Extracted data entries
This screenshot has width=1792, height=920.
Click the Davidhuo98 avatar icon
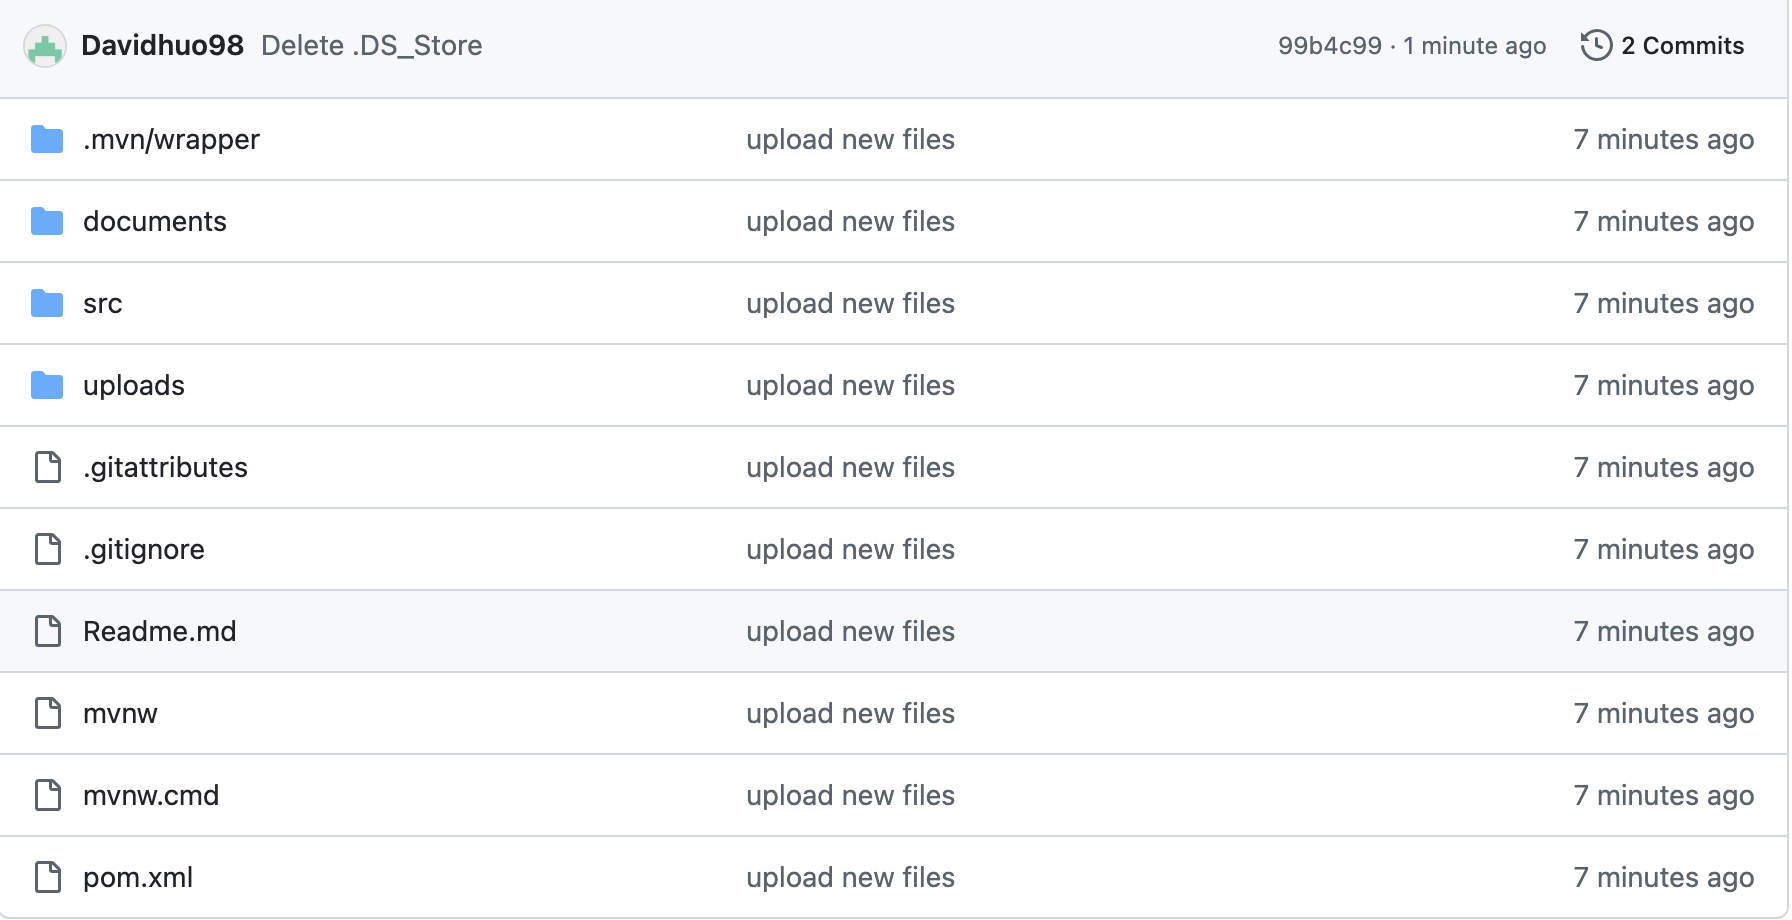pyautogui.click(x=45, y=46)
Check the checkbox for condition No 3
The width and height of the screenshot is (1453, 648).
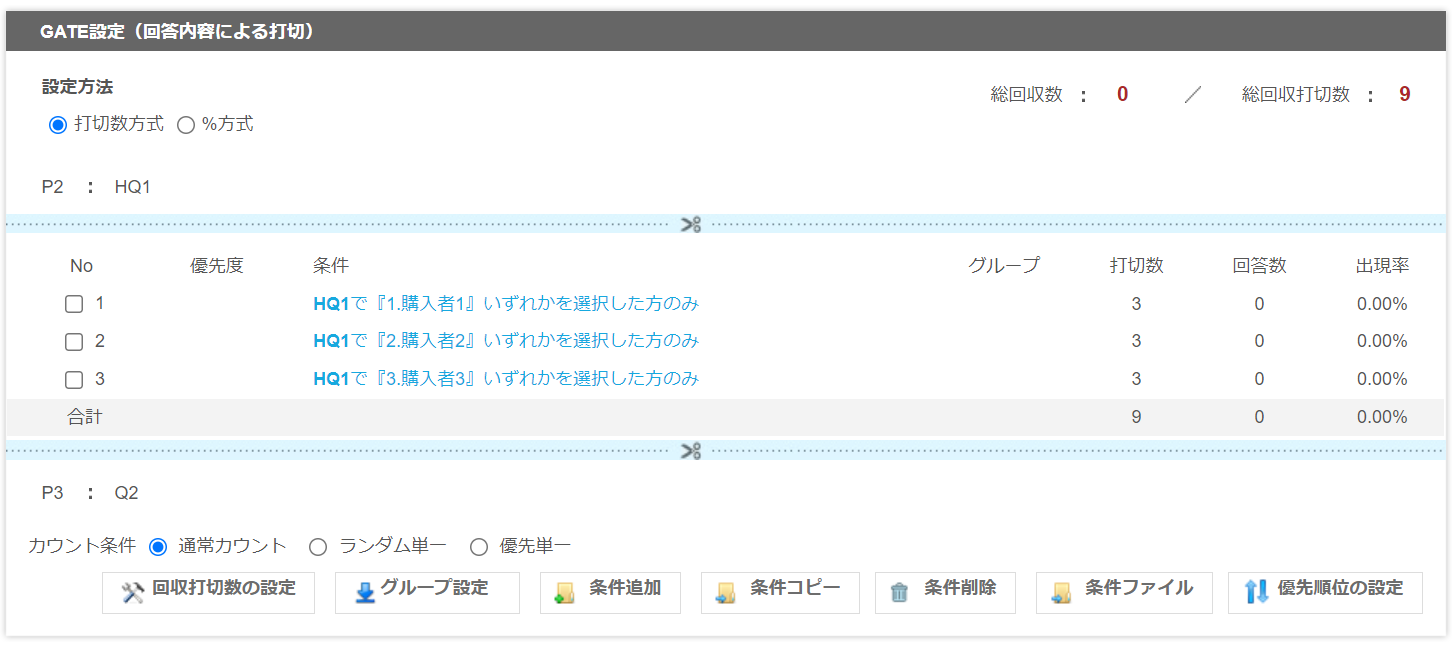tap(74, 380)
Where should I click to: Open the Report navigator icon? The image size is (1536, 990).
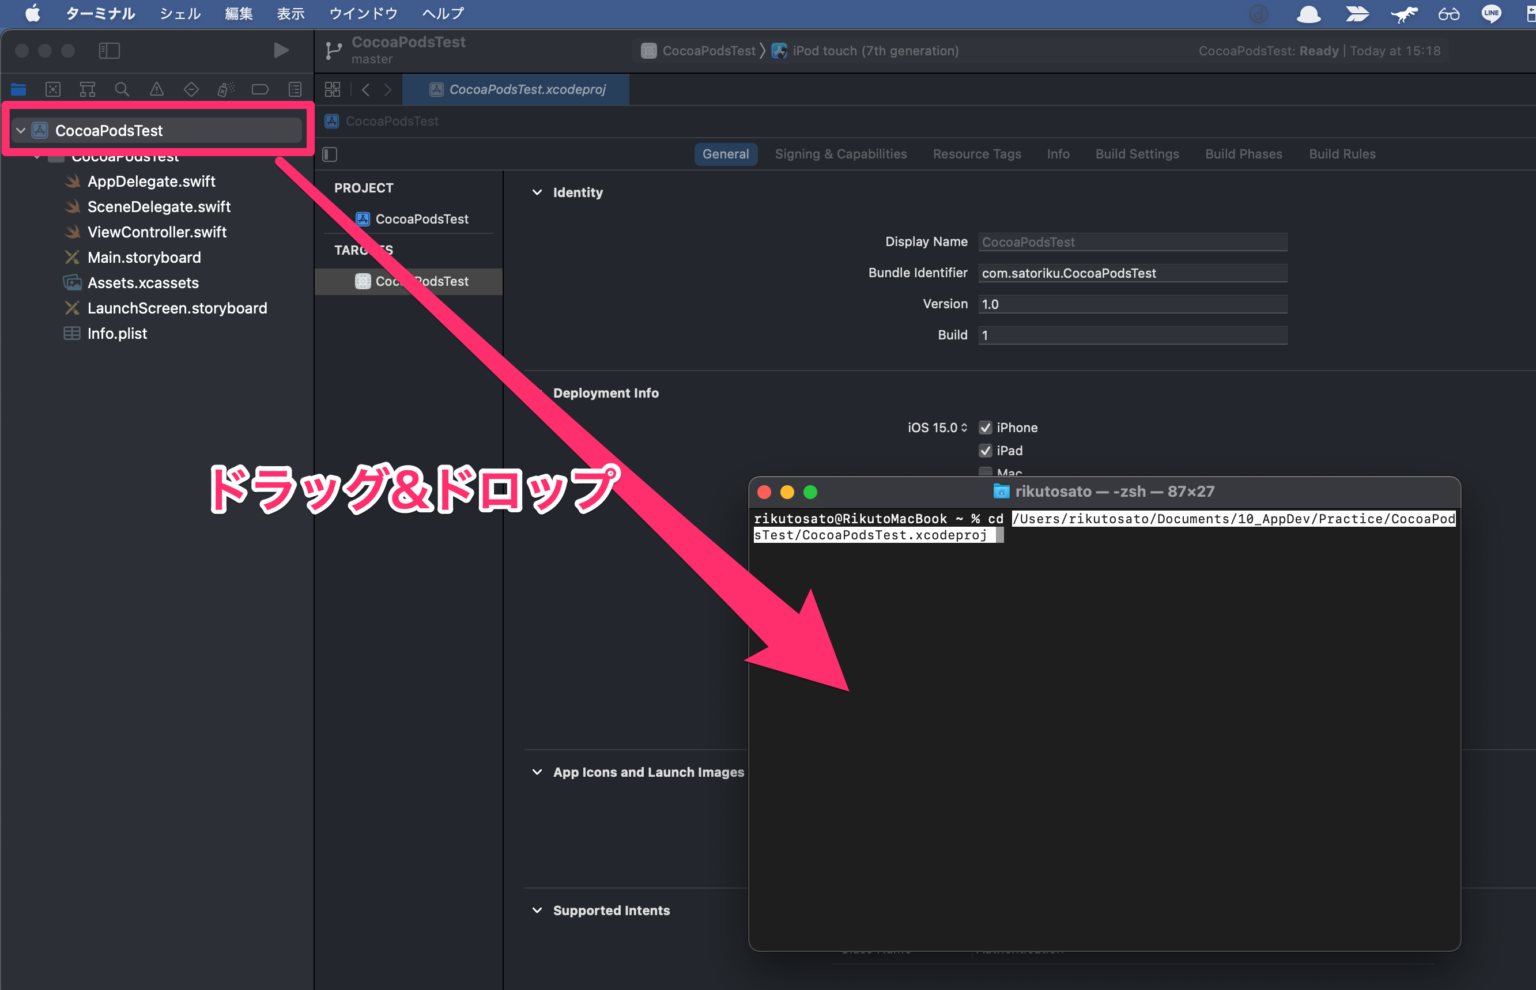[x=295, y=89]
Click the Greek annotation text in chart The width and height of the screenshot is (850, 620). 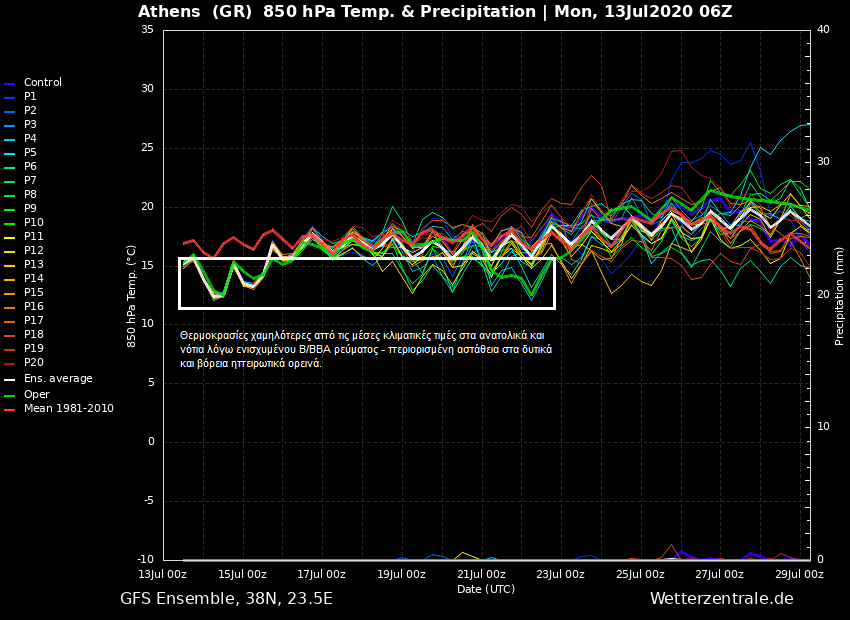click(365, 350)
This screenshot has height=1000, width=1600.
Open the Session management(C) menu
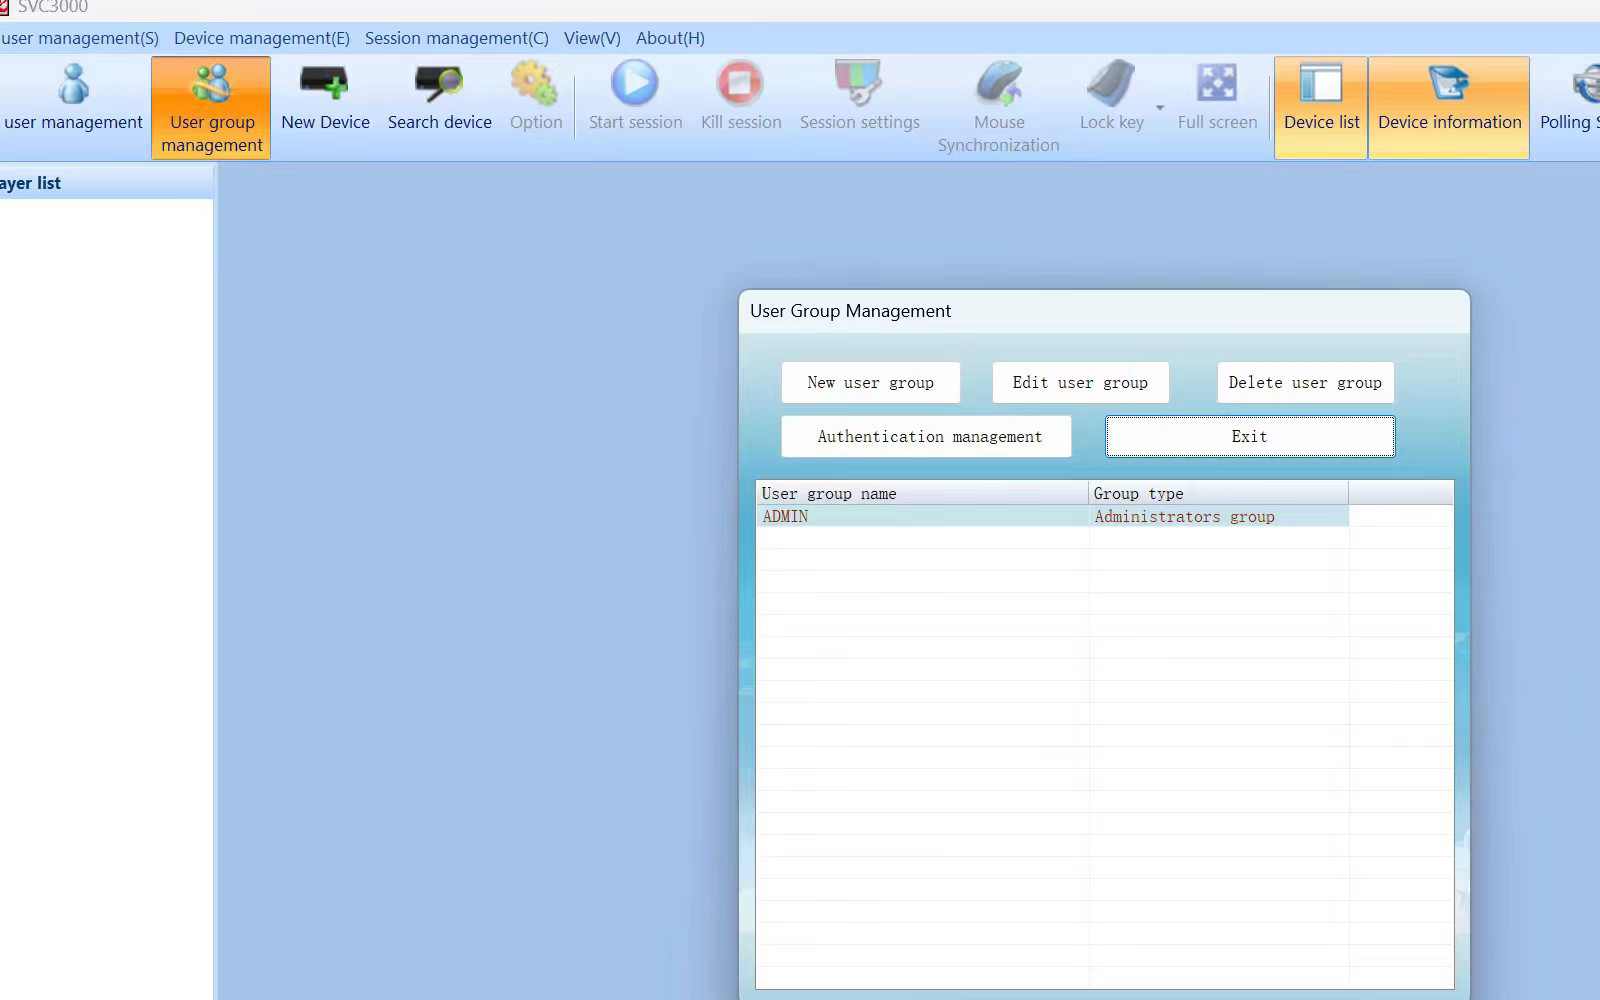tap(456, 38)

§ **Work required**
Find all lines in the records that hold the word "This". Copy them.

§ **Exercise result**
This screenshot has width=1792, height=920.
This screenshot has height=1000, width=1600.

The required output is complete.